Data records
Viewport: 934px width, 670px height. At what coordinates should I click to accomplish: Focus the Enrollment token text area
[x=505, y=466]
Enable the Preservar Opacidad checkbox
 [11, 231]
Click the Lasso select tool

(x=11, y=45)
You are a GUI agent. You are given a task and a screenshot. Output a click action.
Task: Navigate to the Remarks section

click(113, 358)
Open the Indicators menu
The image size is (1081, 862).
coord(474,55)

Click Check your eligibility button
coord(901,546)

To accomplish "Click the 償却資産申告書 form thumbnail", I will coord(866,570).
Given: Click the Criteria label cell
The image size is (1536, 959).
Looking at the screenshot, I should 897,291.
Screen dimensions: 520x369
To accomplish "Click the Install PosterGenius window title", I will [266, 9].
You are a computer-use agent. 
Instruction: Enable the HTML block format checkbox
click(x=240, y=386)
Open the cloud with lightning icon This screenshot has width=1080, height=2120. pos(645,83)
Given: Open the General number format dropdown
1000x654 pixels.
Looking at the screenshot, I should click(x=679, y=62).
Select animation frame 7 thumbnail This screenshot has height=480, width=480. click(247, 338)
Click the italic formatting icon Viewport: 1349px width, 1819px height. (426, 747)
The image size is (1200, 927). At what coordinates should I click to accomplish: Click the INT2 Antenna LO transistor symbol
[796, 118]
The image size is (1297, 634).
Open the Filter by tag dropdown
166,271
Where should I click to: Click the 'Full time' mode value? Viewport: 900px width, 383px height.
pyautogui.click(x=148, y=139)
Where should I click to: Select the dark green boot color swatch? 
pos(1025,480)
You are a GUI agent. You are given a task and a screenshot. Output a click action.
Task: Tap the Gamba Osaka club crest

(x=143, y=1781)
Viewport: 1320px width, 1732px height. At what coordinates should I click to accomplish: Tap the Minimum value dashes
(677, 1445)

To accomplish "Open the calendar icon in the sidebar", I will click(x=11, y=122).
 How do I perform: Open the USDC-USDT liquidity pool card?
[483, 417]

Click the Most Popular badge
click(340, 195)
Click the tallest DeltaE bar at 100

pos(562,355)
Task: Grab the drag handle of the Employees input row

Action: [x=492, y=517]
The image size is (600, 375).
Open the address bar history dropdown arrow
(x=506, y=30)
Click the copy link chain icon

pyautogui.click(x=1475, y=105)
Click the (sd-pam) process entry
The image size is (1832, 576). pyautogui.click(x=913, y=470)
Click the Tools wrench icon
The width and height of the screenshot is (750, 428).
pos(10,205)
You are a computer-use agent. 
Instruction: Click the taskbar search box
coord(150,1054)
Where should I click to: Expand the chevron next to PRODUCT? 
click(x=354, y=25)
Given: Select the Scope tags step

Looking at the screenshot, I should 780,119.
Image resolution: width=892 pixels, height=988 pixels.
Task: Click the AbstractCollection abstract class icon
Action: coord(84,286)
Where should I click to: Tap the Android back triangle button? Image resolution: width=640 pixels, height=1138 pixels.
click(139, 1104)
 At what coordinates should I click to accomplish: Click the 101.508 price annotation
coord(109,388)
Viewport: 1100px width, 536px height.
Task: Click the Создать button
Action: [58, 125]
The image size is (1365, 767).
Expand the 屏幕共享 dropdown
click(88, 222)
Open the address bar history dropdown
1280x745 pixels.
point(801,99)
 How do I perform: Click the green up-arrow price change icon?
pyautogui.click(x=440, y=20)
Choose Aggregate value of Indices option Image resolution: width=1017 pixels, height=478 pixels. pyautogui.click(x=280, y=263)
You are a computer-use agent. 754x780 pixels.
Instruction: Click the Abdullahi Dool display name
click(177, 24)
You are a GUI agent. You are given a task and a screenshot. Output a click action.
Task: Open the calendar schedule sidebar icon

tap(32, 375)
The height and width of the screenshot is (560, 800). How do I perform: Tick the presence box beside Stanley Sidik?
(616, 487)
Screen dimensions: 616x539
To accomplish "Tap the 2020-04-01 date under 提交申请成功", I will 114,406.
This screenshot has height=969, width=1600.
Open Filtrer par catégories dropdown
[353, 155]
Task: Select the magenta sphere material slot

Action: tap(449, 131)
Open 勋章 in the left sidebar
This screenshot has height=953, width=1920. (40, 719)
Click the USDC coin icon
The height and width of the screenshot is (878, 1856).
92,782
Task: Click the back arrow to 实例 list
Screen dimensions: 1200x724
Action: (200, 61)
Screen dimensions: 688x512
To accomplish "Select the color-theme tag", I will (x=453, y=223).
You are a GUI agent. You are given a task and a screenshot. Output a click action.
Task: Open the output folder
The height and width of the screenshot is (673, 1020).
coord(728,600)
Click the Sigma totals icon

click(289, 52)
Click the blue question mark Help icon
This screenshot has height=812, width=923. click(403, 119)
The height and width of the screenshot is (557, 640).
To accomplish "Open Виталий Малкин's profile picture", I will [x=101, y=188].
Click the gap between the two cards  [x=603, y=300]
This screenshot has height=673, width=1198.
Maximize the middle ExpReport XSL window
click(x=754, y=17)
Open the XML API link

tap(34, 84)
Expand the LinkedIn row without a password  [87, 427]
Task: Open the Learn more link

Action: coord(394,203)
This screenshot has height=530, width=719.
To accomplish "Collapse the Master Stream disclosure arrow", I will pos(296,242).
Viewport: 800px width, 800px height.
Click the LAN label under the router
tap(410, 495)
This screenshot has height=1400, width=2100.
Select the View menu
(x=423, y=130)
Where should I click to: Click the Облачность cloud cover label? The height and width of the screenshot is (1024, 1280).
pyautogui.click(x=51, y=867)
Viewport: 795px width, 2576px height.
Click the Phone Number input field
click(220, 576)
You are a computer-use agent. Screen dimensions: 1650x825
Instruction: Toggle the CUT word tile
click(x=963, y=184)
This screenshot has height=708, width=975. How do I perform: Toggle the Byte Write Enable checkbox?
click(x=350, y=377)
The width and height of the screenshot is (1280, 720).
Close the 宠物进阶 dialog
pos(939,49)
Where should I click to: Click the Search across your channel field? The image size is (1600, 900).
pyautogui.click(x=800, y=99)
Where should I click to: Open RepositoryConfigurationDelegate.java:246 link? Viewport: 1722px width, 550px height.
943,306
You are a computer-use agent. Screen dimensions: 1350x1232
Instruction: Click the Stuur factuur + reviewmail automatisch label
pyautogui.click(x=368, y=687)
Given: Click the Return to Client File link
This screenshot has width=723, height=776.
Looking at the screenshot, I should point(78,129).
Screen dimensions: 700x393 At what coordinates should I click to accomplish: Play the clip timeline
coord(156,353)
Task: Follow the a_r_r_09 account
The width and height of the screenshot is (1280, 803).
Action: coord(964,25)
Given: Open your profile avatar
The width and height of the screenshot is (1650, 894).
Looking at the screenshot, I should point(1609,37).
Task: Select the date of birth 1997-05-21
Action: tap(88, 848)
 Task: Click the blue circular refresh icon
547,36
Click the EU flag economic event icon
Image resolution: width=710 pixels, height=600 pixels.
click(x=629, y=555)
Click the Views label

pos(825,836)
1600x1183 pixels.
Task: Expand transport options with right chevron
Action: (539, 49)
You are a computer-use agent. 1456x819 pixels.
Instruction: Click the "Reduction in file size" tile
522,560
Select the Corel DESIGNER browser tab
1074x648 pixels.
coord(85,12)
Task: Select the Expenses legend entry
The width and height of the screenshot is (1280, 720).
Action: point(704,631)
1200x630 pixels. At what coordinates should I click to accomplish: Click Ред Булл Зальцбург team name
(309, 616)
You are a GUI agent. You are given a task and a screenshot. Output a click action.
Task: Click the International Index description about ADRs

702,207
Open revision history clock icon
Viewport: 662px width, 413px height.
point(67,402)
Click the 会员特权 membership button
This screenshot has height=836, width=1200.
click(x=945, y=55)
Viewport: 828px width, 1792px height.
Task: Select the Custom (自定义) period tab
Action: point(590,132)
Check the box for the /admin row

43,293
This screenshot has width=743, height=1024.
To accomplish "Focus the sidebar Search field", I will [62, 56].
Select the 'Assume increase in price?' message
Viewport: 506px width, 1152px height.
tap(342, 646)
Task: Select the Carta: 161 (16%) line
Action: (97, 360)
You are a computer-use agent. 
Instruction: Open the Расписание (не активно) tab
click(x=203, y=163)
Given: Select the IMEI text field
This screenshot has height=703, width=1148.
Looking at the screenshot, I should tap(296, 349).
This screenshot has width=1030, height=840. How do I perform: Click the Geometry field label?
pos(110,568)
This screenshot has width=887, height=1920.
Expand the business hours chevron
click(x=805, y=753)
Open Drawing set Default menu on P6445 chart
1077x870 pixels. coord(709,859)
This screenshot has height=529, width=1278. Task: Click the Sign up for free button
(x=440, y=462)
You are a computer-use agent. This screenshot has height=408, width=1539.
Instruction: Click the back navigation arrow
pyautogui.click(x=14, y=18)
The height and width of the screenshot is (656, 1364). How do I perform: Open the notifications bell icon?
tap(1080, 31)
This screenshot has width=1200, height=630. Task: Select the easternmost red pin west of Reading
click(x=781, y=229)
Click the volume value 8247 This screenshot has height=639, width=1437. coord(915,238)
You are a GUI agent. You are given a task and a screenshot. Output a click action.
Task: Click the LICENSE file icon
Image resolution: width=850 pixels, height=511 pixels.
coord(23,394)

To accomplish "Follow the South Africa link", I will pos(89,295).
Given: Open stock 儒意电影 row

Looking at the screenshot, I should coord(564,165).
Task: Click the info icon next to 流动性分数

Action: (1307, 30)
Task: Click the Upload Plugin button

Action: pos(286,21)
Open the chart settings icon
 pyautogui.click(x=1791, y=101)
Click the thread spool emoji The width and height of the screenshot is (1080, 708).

Work required:
In the records above, find the line containing "Instruction: Click the back navigation arrow" and print it and every later line exactly, through the last one.

Response for this exercise:
Instruction: Click the back navigation arrow
pyautogui.click(x=14, y=18)
The height and width of the screenshot is (656, 1364). How do I perform: Open the notifications bell icon?
tap(1080, 31)
This screenshot has width=1200, height=630. Task: Select the easternmost red pin west of Reading
click(x=781, y=229)
Click the volume value 8247 This screenshot has height=639, width=1437. coord(915,238)
You are a GUI agent. You are given a task and a screenshot. Output a click action.
Task: Click the LICENSE file icon
Image resolution: width=850 pixels, height=511 pixels.
coord(23,394)

To accomplish "Follow the South Africa link", I will pos(89,295).
Given: Open stock 儒意电影 row

Looking at the screenshot, I should coord(564,165).
Task: Click the info icon next to 流动性分数

Action: (1307, 30)
Task: Click the Upload Plugin button

Action: pos(286,21)
Open the chart settings icon
 pyautogui.click(x=1791, y=101)
Click the thread spool emoji The width and height of the screenshot is (1080, 708).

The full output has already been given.